Impressionist painting depicting white water lilies in bloom on a lake surface of greens and blues
MacRostie Art Center
Marva Harms' "Water Lilies in Stone's Bay #2" is part of her "Reflection" exhibit at MacRostie Art Center in Grand Rapids.

Marva Harms spent a lifetime as both teacher and student. Her current exhibit at the MacRostie Art Center celebrates light, color, impressionism and lake life.

GRAND RAPIDS — At age 13, Marva Harms pulled a book from the shelf in the school library that changed the trajectory of her life.

Intrigued by the impressionistic art in the book she opened, her fascination with the subject was born. Throughout her career as an art instructor in public schools and universities, Harms shared her love of art and art history with students while being a perpetual learner herself, attending workshops and painting events internationally and close to home throughout her life.

“I am an impressionist and I use color. That’s my thing.”
Marva Harms

“Reflection” is Marva Harms’ exhibit at MacRostie Art Center in Grand Rapids. It’s a collection of 55 years of paintings depicting lake scenes inspired by a workshop she attended led by artist Ted Goerschner in Cincinnati years ago. He’d painted 500 pieces for a project. Harms set out to paint 100, and the “Reflection” exhibit took shape.

“I am an impressionist and I use color. That’s my thing,” Harms said.

Harms said she paints every day based on the availability of natural light. Sunlight and how it reflects off her subjects play a big role in her painting.
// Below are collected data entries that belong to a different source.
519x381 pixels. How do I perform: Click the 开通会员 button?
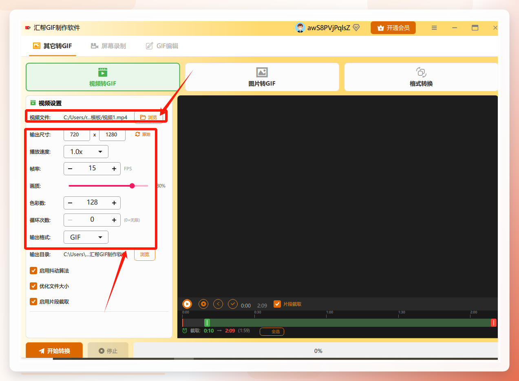click(x=393, y=28)
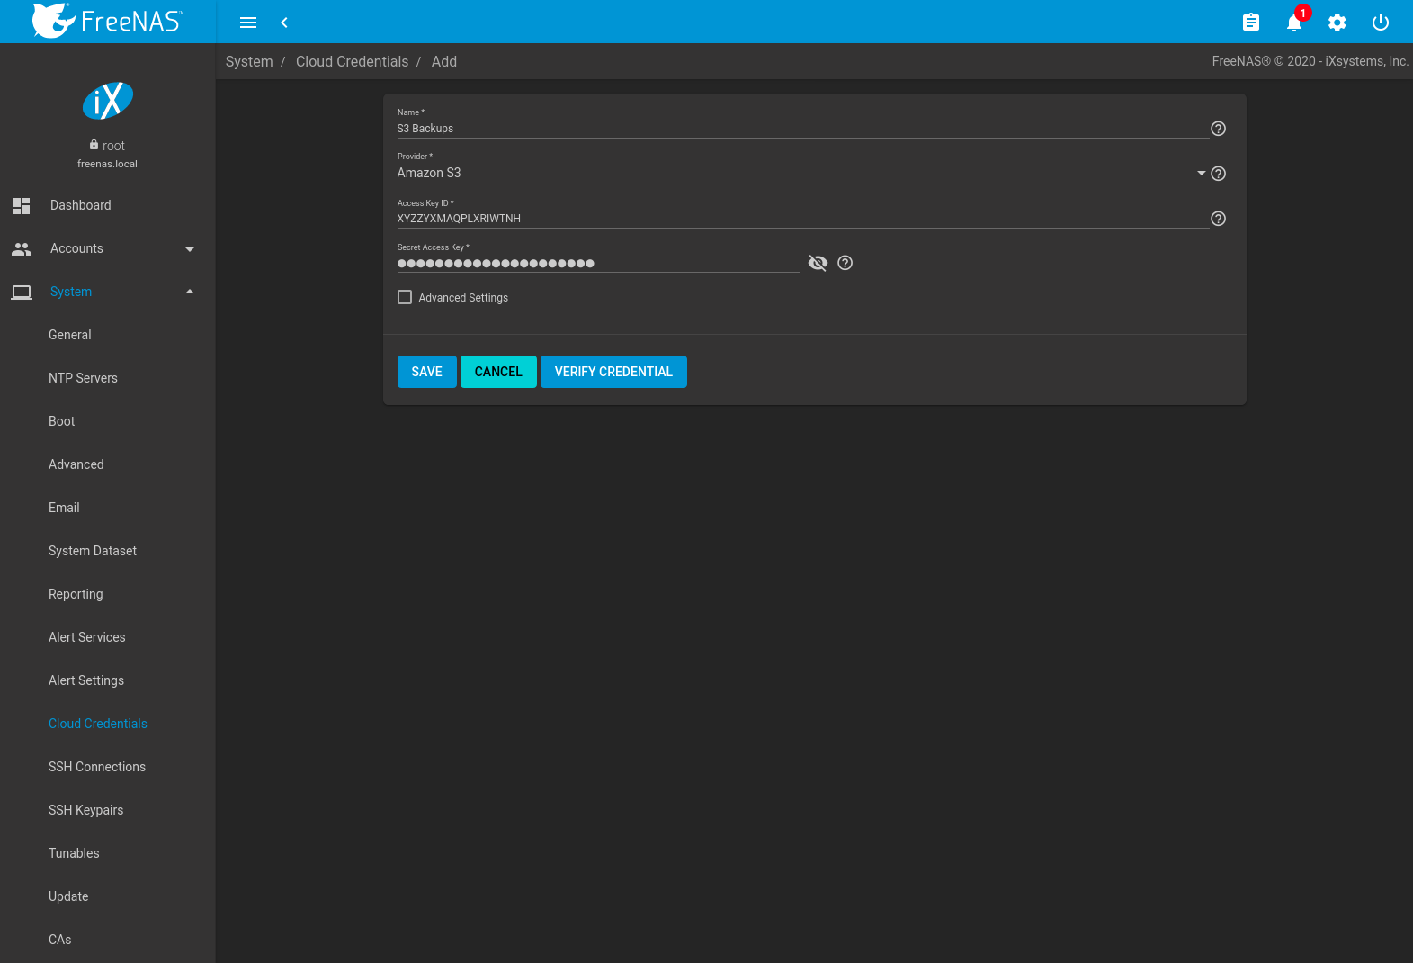
Task: Open the task manager clipboard icon
Action: click(1250, 23)
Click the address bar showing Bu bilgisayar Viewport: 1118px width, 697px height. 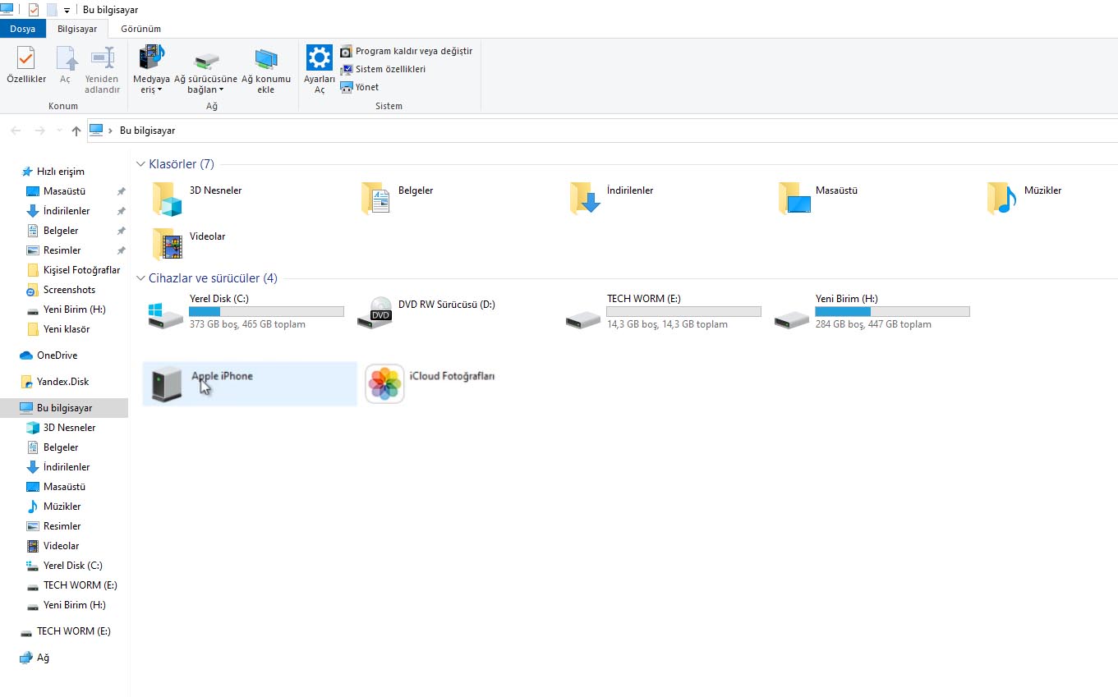(x=575, y=131)
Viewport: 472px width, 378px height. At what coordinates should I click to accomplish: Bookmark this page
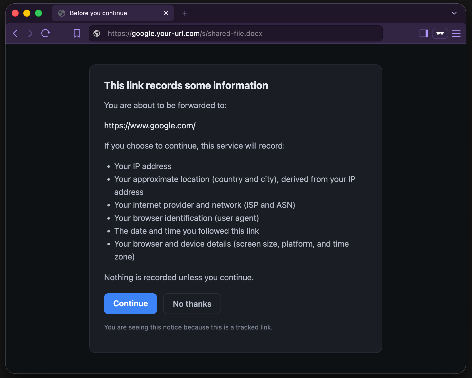[x=77, y=33]
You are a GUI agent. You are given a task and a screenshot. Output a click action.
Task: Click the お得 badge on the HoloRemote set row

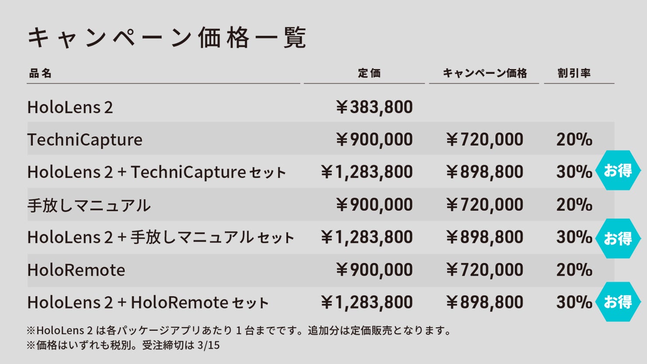618,302

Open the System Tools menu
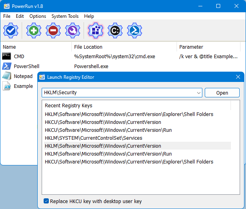pyautogui.click(x=65, y=16)
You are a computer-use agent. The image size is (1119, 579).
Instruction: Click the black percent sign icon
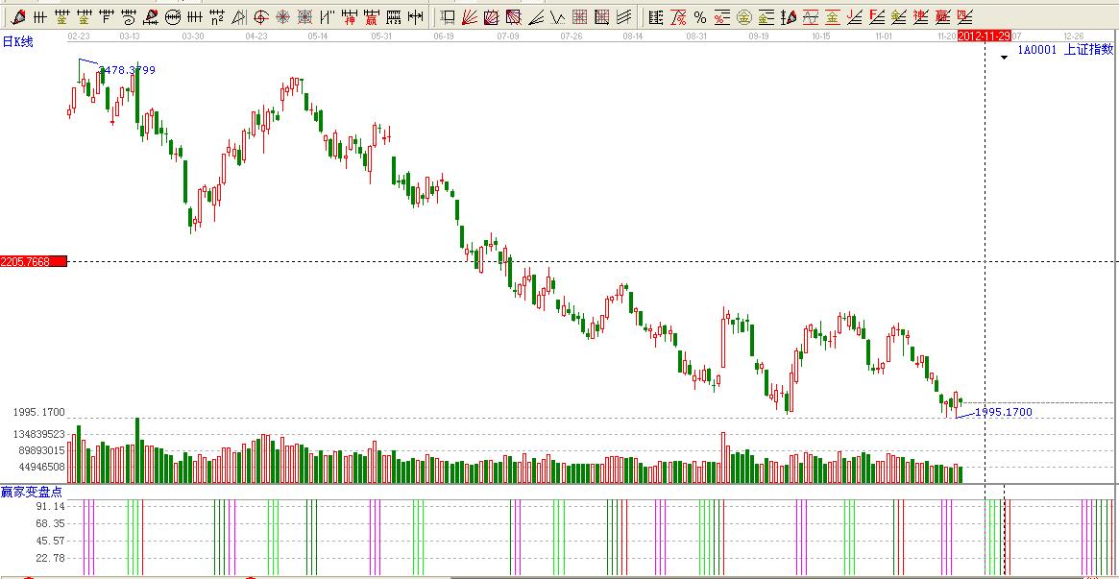click(699, 16)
She enjoys the solitude, she said.

“I love peace,” Harms said. “I love just making all those big shapes and I love painting.”
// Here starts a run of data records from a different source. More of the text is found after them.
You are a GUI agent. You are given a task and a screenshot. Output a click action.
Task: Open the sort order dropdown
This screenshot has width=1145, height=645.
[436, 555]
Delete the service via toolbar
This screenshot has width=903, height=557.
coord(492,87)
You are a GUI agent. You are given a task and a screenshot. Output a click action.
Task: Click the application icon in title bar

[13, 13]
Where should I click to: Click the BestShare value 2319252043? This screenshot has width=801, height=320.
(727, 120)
She stays true to impressionistic style throughout the exhibit, paying less attention to exact lines and intricate design details while focusing more on shape and color and brushstrokes, thematic composition and how light effects images and overall composition.

“Reflection” will be on exhibit at the MacRostie until May 27.

Area Voices is made possible by the MN Arts and Cultural Heritage Fund and the citizens of MN.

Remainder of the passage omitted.